| Problem to work on |
Search the records for the string "upper" and return each line that has it.

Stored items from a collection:
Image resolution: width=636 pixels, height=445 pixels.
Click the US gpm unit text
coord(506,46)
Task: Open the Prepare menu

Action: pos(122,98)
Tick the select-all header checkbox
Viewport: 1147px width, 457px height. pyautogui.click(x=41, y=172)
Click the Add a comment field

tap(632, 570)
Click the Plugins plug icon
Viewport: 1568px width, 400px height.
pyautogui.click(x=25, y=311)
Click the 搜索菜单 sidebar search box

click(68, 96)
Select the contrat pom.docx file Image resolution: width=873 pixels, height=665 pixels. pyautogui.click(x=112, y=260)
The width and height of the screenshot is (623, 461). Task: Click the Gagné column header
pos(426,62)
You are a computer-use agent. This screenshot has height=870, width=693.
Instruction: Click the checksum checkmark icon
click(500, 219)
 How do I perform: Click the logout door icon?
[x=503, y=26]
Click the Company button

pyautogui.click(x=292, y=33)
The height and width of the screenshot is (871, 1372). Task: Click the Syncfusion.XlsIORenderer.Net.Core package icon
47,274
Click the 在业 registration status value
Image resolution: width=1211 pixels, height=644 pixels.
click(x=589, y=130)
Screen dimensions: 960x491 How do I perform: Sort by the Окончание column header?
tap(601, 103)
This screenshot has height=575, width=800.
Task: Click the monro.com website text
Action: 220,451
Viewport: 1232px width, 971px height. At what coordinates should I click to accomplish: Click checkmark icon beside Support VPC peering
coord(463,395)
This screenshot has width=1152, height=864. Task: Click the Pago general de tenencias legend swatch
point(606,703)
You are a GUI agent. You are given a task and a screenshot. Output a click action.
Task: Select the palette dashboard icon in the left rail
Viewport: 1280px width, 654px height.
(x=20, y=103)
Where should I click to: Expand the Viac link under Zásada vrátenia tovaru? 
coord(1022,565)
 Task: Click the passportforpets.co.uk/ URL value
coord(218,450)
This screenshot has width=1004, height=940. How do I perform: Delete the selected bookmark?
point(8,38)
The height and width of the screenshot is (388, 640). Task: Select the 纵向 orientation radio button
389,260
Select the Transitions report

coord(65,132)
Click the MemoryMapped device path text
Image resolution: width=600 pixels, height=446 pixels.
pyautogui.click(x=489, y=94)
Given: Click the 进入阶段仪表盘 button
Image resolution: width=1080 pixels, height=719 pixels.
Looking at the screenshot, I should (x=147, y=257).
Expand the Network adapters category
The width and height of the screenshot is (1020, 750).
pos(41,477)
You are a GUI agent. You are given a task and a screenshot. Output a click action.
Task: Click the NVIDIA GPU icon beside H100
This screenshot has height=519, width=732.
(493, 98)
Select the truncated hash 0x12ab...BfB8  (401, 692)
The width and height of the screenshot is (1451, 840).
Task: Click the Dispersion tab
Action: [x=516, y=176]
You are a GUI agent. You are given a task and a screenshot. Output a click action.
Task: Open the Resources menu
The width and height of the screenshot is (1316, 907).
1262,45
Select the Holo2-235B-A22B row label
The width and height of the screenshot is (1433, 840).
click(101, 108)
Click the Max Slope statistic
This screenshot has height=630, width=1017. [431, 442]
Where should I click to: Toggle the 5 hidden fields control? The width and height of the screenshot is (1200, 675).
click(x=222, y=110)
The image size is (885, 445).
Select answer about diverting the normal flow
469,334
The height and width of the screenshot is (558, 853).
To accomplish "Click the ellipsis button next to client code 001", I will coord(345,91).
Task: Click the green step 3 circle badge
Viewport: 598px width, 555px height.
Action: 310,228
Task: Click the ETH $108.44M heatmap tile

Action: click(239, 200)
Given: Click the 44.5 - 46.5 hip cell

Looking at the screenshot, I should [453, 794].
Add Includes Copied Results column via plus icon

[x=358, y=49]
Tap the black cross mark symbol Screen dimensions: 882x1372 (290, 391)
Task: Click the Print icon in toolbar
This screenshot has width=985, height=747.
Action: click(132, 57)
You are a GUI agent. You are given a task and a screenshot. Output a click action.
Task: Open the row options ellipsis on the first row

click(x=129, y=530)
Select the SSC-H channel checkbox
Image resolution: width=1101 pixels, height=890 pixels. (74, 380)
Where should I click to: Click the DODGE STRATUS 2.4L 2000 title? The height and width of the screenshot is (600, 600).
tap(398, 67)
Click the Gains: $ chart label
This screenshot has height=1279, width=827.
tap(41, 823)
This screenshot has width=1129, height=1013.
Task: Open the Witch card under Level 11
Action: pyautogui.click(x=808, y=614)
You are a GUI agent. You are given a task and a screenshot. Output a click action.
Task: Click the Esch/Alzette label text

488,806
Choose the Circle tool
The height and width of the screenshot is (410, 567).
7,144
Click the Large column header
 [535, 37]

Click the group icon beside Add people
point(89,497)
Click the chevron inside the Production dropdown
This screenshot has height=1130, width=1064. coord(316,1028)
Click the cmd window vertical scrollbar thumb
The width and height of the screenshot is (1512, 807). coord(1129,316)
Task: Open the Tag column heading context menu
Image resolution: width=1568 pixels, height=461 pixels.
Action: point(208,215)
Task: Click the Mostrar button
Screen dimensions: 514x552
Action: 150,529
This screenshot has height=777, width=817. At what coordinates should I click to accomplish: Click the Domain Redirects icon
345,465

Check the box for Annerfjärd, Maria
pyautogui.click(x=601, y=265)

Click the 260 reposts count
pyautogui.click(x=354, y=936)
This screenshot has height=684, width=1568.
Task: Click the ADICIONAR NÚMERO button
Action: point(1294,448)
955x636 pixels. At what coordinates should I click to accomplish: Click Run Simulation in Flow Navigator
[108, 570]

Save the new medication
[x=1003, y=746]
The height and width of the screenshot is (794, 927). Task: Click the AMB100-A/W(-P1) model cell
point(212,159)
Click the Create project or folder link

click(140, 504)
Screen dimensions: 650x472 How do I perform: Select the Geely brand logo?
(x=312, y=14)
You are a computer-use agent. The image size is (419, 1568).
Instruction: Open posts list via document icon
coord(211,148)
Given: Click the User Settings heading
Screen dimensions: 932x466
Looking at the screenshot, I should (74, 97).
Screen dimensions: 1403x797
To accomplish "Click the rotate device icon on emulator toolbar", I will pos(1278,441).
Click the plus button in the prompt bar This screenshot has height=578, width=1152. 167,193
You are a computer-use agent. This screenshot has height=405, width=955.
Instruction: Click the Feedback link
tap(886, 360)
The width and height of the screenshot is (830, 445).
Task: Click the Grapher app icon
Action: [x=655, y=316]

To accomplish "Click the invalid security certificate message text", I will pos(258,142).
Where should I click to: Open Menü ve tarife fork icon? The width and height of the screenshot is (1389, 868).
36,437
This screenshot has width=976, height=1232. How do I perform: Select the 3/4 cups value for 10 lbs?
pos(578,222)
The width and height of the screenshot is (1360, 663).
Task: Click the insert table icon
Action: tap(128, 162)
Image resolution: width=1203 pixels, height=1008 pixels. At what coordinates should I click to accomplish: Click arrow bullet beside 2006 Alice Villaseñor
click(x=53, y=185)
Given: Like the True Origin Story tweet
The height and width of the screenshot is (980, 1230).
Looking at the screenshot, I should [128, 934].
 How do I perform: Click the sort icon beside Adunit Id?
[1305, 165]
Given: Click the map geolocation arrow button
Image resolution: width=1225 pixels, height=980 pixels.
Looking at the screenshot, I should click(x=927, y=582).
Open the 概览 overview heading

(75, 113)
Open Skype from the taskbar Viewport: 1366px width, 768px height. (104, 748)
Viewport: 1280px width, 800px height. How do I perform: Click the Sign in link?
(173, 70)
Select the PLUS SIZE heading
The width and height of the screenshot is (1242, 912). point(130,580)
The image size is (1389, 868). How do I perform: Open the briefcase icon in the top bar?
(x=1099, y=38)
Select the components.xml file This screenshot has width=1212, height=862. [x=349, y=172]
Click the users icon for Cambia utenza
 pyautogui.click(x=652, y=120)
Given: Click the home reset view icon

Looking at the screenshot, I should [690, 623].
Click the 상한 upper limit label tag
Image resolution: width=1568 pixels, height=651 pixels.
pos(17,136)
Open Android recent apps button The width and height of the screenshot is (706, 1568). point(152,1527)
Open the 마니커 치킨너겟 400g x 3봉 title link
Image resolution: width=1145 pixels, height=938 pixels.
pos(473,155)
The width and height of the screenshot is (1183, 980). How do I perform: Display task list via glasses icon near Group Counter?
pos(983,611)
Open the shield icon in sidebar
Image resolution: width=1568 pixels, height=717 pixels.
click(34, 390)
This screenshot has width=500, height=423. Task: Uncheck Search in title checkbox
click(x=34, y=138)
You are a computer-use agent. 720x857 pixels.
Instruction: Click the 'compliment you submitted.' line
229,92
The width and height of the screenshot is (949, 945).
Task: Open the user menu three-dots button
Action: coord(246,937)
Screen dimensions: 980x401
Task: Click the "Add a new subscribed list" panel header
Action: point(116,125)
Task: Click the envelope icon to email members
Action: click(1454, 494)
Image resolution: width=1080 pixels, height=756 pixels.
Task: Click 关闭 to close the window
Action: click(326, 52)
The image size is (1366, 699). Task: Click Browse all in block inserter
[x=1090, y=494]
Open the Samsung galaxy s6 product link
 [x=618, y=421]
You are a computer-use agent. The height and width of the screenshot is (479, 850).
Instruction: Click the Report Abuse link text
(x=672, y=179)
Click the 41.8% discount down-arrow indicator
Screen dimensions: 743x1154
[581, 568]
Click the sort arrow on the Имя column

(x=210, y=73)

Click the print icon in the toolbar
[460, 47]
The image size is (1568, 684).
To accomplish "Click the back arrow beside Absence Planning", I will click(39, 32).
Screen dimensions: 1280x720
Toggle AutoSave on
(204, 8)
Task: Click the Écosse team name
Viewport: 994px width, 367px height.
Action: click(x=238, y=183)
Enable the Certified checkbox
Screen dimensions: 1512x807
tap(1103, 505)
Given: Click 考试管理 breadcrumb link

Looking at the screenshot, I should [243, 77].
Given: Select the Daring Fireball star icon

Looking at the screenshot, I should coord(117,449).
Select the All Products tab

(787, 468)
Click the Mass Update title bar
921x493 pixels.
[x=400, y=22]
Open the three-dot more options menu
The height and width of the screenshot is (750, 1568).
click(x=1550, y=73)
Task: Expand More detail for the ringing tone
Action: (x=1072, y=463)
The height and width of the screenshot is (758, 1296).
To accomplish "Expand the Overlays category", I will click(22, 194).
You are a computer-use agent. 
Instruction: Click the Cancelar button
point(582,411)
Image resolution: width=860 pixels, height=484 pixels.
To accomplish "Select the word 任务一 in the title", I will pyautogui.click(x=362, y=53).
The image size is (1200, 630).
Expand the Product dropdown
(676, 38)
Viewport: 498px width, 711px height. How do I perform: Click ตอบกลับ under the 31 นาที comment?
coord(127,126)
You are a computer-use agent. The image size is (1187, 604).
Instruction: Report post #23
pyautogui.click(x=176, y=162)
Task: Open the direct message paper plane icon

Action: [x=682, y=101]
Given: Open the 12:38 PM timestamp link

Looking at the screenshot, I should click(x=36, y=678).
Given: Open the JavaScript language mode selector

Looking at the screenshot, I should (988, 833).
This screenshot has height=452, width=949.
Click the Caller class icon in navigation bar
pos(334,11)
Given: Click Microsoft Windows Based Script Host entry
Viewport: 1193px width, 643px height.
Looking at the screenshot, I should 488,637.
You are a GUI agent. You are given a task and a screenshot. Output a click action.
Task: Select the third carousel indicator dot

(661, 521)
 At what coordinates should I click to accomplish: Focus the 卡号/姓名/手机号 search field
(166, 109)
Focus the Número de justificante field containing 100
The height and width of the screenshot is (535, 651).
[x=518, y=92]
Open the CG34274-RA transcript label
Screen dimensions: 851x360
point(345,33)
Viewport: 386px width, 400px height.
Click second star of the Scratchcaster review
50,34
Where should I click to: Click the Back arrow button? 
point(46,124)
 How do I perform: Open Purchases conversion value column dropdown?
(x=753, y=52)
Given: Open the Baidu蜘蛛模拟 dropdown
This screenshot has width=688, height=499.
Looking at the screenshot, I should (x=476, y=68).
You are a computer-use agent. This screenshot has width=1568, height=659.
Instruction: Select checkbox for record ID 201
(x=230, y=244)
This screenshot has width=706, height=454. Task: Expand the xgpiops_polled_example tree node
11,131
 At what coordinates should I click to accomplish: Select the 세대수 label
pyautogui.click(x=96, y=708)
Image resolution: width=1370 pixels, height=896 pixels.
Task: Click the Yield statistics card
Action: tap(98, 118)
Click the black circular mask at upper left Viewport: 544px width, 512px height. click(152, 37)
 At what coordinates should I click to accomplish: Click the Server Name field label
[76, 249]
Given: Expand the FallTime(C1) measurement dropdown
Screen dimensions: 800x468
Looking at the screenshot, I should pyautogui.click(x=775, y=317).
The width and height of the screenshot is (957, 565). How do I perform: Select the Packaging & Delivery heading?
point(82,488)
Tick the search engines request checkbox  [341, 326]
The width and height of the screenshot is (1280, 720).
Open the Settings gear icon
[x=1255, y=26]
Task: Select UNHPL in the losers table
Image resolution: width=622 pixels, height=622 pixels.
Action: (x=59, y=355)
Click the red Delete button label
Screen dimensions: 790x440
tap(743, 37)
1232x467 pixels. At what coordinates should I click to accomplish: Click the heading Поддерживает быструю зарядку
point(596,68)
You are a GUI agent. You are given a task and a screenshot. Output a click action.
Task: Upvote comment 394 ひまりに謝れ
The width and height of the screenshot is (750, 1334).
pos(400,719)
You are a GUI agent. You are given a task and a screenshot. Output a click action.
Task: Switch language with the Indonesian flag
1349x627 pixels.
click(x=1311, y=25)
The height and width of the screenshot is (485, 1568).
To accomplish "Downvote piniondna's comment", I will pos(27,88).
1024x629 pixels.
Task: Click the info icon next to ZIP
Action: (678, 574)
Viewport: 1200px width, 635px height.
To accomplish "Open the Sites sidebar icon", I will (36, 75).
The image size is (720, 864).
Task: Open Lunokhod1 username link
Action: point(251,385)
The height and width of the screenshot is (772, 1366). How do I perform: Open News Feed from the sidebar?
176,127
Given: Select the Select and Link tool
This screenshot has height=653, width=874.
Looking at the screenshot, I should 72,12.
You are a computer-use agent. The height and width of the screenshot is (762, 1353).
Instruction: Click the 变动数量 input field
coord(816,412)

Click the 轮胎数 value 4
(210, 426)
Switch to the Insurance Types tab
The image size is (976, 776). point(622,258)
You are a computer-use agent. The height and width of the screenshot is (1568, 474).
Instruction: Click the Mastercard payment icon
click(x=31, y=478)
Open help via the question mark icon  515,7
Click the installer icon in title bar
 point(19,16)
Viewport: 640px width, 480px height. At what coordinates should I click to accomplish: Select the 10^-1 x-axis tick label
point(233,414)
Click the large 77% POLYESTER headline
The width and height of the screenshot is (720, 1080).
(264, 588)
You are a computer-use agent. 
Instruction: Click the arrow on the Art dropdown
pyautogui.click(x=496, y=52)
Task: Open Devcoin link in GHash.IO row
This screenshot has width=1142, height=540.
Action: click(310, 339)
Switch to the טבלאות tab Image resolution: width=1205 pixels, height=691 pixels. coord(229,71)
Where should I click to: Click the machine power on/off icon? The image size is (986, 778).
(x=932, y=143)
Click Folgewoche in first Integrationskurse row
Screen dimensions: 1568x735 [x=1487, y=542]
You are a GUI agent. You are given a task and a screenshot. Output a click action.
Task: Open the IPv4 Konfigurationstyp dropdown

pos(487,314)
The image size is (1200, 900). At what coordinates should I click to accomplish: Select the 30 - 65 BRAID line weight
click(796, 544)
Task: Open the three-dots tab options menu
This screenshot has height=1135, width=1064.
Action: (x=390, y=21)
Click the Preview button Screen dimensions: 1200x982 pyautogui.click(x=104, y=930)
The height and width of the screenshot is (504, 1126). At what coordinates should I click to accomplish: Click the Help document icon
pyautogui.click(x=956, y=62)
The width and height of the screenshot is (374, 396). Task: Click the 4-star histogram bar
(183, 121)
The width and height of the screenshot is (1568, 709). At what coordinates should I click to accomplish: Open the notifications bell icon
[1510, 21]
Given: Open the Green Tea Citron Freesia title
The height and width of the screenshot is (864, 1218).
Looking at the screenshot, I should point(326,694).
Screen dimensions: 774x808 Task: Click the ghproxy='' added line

| Task result |
Click the 상한 upper limit label tag
Click the black circular mask at upper left Viewport: 544px width, 512px height. click(152, 37)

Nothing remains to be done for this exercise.